2013 F450 Lance Camper Utility Bed Build

#31
duals are squirrly. sic

im the leading expert on what cannot be accomplished with duals. for i have tried all combinations of earth surface beneath my duallies

top of the list of unaccomplishables is:
is going off road
most of my adult life i have been the pilot of a dual rear wheeled truck. much of that time off road and overloaded.
clumsy beasts, they will get u stuck on any surface, and of course the overloaded truck is impossible to unstick. jerk it with a chain ,push it with a track hoe or dozer they skid along merrily plowing through the mud jamming up between the duals and squeezing into the brakes. so now you have , in good weather 100 pounds of tire and wheel on each end of the axle jammed with goo, weighing 200 pounds, and your posi unit is burning up trying to spin both of these globs at once. i learned to go with open diff as they will last forever. and of course are useless when stuck.
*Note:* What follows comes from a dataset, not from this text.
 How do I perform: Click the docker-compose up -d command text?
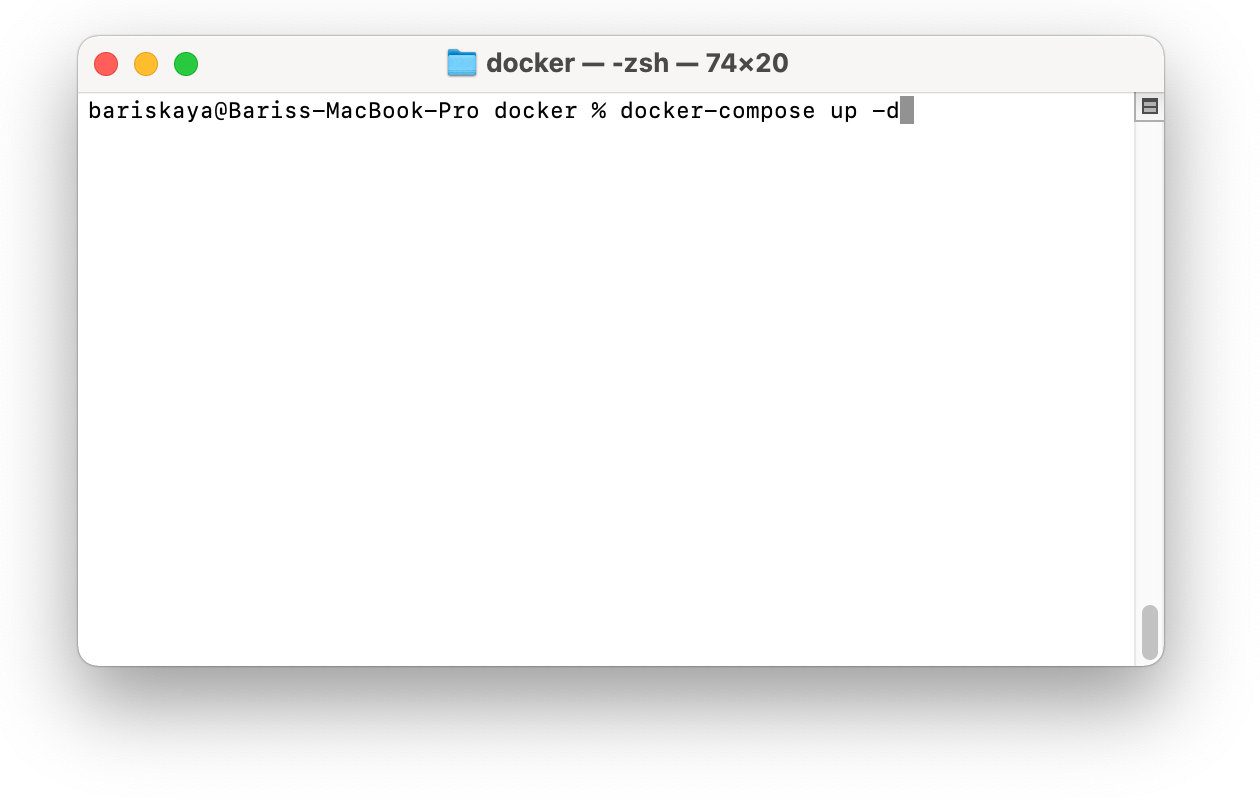(x=758, y=111)
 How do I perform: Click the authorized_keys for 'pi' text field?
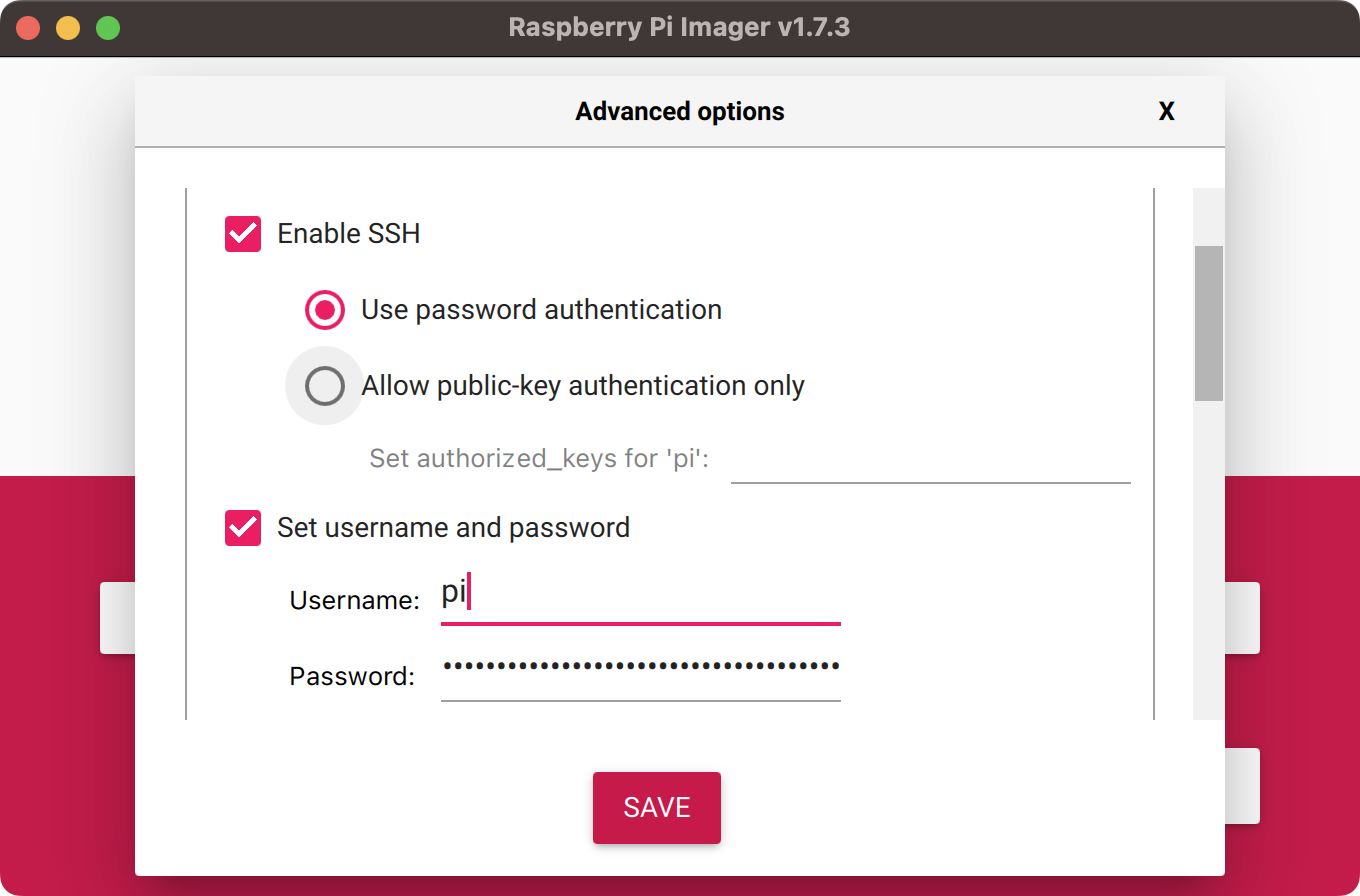coord(930,460)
mud, is the worst, unless u count sand, or snow. Stay home if its icy, and on bloomin' wet pavement they aint so smiley either. and they tend to bust posi units out quickly, and brakes get hot.
but they tow nicely ;if you have drum brakes they slack off

i promise u that you will find roads your srw took ,are impassable with duals.

tip: buy, or after a severe snow storm, gather up big truck tire chains thrown off passing trucks; 3 railers they are called , jack up your rig and put them on then measure and cut them down to size to fit your rig. 3 railers have 3 longitudinal chains wth the cross ribs between for traction. learn to put these on laying on your back in a puddle of sweat and melted snow, do it b4 u need them, as putting them on after u need them is impossible.

having shot my mouth off i can say that the only trucks i own are duallies-fords mostly.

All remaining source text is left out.